Donne began writing his love poetry in the 1590s, while still single, and did not turn to religious poetry until 1609, eight years after he had married Anne More, which resulted in his banishment from the royal court.

Although not necessarily biographical in nature, the sonnets do reflect Donne’s meditation on his religious convictions, and address the themes of divine judgment, divine love, and humble penance. However, just as the persona of Donne’s love poems speaks with passion, and tenderness in praising his beloved, so the speaker in these sonnets turns to God in a very personal way, with a love that is passionate, and forceful; yet fearful, too.

So, I present to you John Donne’s Holy Sonnet XIV.


Batter my heart, three-person’d God; for you

As yet but knock; breathe, shine, and seek to mend;

That I may rise, and stand, o’erthrow me, and bend

Your force, to break, blow, burn, and make me new.

I, like an usurp’d town, to another due,

Labour to admit you, but O, to no end.

Reason, your viceroy in me, me should defend,

But is captived, and proves weak or untrue.
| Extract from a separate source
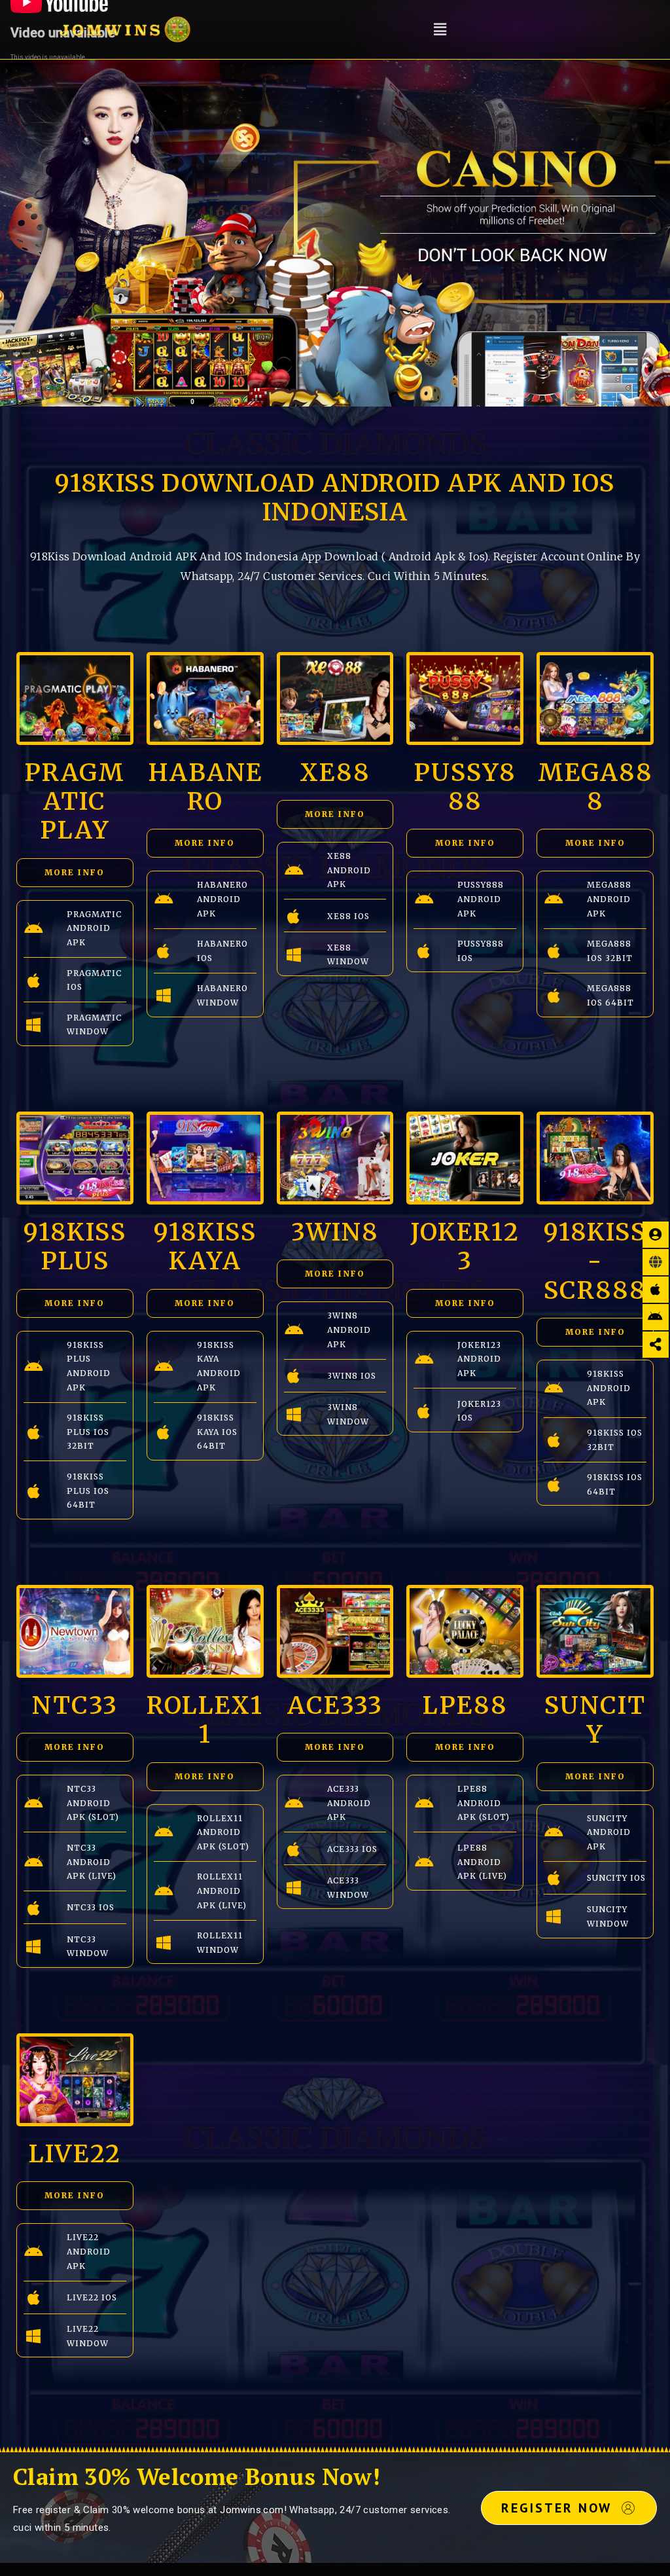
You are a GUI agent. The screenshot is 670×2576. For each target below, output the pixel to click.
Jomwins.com (251, 2510)
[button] (440, 29)
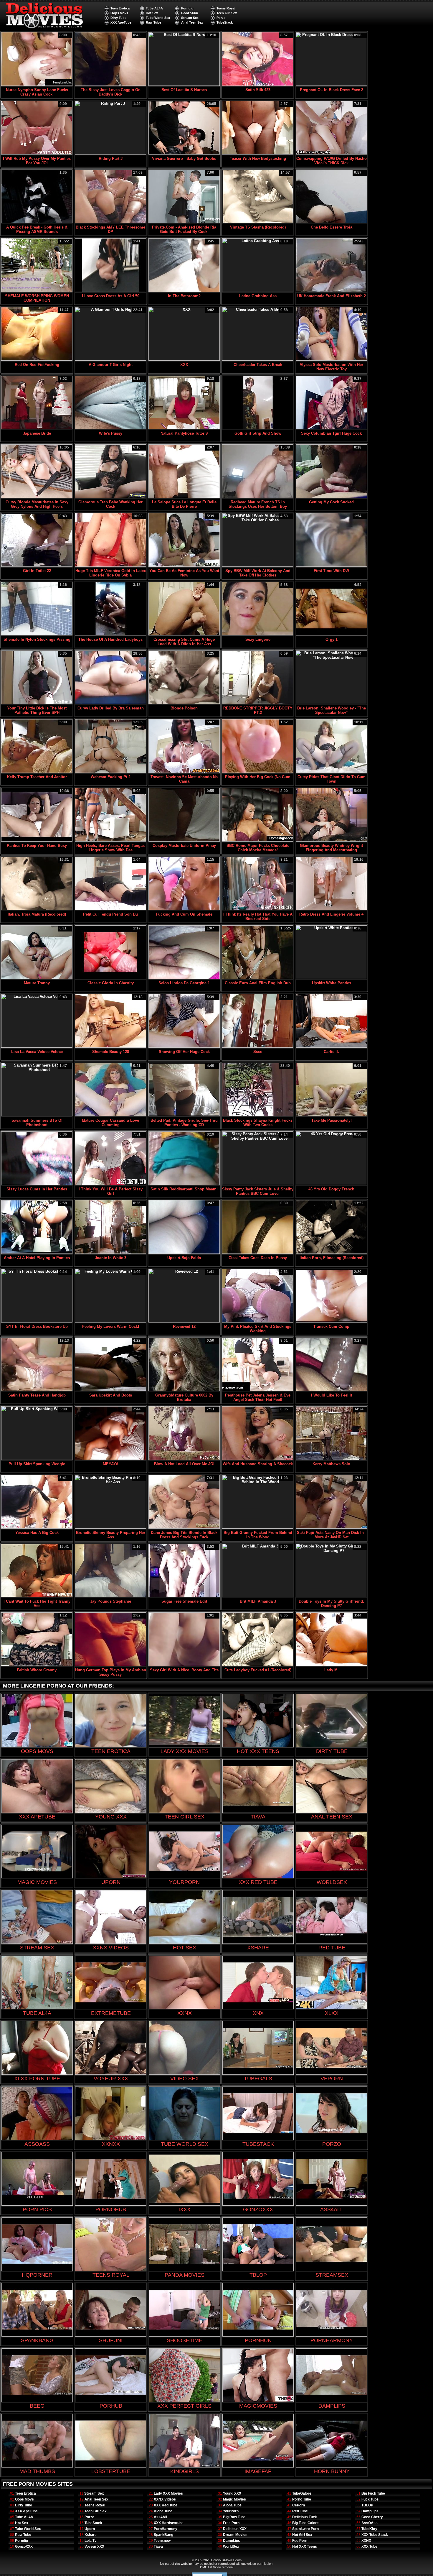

Yet dearly I love you, and would be loved fain,

But am betroth’d unto your enemy;

Divorce me, untie, or break that knot again,

Take me to you, imprison me, for I,

Except you enthrall me, shall never be free,

Nor ever chaste, except you ravish me.


Which is just another way of saying Romans 7:4 – 6; Likewise, my brothers, you also have died to the law through the body of Christ, so that you may belong to another, to him who has been raised from the dead, in order that we may bear fruit for God. For while we were living in the flesh, our sinful passions, aroused by the law, were at work in our members to bear fruit for death. But now we are released from the law, having died to that which held us captive, so that we serve in the new way of the Spirit and not in the old way of the written code.